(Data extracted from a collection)
*-*-*

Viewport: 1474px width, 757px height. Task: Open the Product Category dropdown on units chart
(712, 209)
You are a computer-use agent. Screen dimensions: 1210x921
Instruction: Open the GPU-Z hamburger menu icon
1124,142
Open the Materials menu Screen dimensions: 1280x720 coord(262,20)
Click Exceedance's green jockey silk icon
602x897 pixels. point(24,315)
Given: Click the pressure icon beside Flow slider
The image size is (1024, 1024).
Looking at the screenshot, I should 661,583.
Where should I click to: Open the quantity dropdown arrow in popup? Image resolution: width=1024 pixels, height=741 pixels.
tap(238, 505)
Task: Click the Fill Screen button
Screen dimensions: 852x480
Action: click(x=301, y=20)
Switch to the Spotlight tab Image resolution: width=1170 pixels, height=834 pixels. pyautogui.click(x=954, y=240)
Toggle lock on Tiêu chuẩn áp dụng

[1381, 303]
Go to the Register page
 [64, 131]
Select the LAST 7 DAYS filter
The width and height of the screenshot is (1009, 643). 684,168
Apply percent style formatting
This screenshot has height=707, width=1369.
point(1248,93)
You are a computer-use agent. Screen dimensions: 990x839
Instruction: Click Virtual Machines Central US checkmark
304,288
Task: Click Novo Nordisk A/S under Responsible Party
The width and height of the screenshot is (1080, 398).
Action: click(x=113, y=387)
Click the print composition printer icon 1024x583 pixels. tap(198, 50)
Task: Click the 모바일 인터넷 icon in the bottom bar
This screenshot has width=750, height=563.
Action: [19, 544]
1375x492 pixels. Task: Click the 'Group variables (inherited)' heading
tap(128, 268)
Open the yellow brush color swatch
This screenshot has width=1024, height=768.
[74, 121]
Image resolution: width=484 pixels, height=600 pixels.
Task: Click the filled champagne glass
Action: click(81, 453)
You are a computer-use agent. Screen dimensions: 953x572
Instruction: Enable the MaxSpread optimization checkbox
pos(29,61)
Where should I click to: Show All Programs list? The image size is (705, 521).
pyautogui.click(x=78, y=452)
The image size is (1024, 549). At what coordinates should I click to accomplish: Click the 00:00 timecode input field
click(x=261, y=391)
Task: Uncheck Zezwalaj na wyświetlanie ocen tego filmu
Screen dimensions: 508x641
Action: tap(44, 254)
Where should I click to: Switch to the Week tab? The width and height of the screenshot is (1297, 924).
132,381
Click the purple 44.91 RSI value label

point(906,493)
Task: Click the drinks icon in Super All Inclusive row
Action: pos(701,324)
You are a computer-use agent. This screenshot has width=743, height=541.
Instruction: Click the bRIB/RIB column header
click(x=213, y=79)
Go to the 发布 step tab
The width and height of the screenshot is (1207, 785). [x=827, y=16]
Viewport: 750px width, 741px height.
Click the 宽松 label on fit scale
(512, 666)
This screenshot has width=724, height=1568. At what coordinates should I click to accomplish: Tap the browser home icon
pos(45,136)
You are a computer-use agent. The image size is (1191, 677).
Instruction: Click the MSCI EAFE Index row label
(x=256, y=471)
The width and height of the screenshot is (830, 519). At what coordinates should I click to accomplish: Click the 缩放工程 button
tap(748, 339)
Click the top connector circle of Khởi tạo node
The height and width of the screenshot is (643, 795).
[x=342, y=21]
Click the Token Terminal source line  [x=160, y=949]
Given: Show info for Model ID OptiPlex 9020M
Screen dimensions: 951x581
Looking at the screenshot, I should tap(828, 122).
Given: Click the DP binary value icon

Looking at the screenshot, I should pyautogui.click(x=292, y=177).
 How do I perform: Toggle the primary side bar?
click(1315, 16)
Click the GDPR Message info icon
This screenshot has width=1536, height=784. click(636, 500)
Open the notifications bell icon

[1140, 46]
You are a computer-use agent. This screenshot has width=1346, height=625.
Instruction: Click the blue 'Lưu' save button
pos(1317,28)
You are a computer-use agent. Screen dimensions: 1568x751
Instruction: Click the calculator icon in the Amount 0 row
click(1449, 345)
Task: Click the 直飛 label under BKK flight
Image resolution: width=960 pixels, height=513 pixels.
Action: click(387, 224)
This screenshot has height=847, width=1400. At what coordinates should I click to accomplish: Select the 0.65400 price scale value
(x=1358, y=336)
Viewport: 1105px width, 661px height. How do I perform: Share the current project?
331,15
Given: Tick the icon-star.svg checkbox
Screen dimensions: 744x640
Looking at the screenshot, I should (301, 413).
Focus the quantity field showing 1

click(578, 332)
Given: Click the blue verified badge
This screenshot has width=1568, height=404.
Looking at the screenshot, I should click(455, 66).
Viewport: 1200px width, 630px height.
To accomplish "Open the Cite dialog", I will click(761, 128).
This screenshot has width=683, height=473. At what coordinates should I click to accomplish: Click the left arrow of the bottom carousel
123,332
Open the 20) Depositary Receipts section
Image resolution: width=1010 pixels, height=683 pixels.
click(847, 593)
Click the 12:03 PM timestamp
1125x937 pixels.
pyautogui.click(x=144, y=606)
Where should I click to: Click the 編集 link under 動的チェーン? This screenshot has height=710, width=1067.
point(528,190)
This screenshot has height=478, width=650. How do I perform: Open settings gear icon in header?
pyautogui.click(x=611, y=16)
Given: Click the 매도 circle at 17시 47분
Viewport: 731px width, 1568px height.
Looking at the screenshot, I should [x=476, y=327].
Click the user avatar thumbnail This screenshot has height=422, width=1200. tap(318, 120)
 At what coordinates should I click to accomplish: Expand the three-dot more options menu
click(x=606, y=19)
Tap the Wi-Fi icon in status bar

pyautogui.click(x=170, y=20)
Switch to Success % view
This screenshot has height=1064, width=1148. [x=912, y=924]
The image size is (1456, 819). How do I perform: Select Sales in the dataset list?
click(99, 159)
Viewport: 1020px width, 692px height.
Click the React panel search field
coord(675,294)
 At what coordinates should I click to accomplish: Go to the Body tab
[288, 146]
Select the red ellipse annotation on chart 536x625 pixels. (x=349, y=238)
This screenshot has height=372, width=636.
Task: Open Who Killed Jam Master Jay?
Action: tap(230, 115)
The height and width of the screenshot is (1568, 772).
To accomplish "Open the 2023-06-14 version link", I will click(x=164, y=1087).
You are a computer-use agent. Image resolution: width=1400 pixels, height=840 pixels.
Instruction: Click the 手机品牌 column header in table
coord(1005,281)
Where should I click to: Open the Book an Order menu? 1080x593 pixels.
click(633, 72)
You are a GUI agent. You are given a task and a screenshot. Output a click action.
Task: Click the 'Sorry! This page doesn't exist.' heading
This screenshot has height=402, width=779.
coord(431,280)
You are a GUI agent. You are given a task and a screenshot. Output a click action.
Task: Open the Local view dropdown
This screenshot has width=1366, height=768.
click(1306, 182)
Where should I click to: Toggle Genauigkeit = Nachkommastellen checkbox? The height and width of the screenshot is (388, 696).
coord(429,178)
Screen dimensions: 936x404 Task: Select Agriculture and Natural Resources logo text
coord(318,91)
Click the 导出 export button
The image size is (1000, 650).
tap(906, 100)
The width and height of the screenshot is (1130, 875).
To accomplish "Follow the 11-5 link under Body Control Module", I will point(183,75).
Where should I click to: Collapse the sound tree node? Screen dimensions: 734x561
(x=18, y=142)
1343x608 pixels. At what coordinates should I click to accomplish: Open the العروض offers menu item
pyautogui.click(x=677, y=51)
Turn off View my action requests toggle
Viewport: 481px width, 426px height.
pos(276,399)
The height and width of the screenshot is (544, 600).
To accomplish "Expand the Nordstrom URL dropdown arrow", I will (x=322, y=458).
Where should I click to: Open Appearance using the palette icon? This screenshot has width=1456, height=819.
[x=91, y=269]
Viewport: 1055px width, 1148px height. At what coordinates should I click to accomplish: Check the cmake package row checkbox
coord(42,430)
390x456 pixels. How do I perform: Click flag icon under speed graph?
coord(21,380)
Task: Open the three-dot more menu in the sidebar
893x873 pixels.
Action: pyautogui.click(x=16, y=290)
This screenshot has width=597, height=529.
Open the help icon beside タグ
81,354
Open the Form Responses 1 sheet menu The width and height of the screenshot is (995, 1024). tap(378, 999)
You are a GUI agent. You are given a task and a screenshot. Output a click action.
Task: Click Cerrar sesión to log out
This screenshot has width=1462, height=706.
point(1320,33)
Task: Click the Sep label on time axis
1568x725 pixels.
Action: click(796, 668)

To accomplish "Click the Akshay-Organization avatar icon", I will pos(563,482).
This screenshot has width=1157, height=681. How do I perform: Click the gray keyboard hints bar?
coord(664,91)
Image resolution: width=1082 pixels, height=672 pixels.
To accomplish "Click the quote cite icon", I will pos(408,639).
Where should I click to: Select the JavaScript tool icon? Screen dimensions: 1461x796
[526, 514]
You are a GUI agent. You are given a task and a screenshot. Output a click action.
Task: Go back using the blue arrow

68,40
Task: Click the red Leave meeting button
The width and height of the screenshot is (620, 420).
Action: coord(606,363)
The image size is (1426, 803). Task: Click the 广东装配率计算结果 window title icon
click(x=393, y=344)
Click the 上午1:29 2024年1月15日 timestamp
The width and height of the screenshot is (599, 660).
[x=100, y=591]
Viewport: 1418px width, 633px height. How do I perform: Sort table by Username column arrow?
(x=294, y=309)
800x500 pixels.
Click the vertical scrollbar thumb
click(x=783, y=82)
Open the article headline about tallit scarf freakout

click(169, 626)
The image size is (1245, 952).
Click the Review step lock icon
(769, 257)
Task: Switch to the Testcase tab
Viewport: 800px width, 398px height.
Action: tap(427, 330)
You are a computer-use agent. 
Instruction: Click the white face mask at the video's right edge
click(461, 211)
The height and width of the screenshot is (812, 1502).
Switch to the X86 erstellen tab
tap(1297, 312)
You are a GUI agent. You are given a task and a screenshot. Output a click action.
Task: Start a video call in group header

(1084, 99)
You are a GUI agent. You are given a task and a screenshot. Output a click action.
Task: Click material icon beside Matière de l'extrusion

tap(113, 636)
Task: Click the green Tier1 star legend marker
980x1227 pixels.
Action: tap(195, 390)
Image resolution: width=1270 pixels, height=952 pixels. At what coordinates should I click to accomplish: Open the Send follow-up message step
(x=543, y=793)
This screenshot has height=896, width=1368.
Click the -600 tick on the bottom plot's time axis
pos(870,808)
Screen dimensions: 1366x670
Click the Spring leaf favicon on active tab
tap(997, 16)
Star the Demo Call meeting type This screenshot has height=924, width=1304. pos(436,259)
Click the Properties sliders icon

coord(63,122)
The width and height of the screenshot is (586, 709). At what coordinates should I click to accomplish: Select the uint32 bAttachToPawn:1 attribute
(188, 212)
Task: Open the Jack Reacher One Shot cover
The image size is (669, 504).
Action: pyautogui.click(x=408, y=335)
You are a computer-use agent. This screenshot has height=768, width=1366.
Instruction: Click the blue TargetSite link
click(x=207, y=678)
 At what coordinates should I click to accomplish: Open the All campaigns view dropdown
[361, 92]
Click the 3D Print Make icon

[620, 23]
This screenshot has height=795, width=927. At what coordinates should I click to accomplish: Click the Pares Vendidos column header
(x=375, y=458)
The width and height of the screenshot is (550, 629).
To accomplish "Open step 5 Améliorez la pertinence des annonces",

*-*-*

■ **Work to complete**
Exactly as written, reproduce the lines of the data above from the first line through the line where "Task: Click the Fill Screen button" appears.

■ **Exercise response**
Viewport: 1474px width, 757px height. Task: Open the Product Category dropdown on units chart
(712, 209)
You are a computer-use agent. Screen dimensions: 1210x921
Instruction: Open the GPU-Z hamburger menu icon
1124,142
Open the Materials menu Screen dimensions: 1280x720 coord(262,20)
Click Exceedance's green jockey silk icon
602x897 pixels. point(24,315)
Given: Click the pressure icon beside Flow slider
The image size is (1024, 1024).
Looking at the screenshot, I should 661,583.
Where should I click to: Open the quantity dropdown arrow in popup? Image resolution: width=1024 pixels, height=741 pixels.
tap(238, 505)
Task: Click the Fill Screen button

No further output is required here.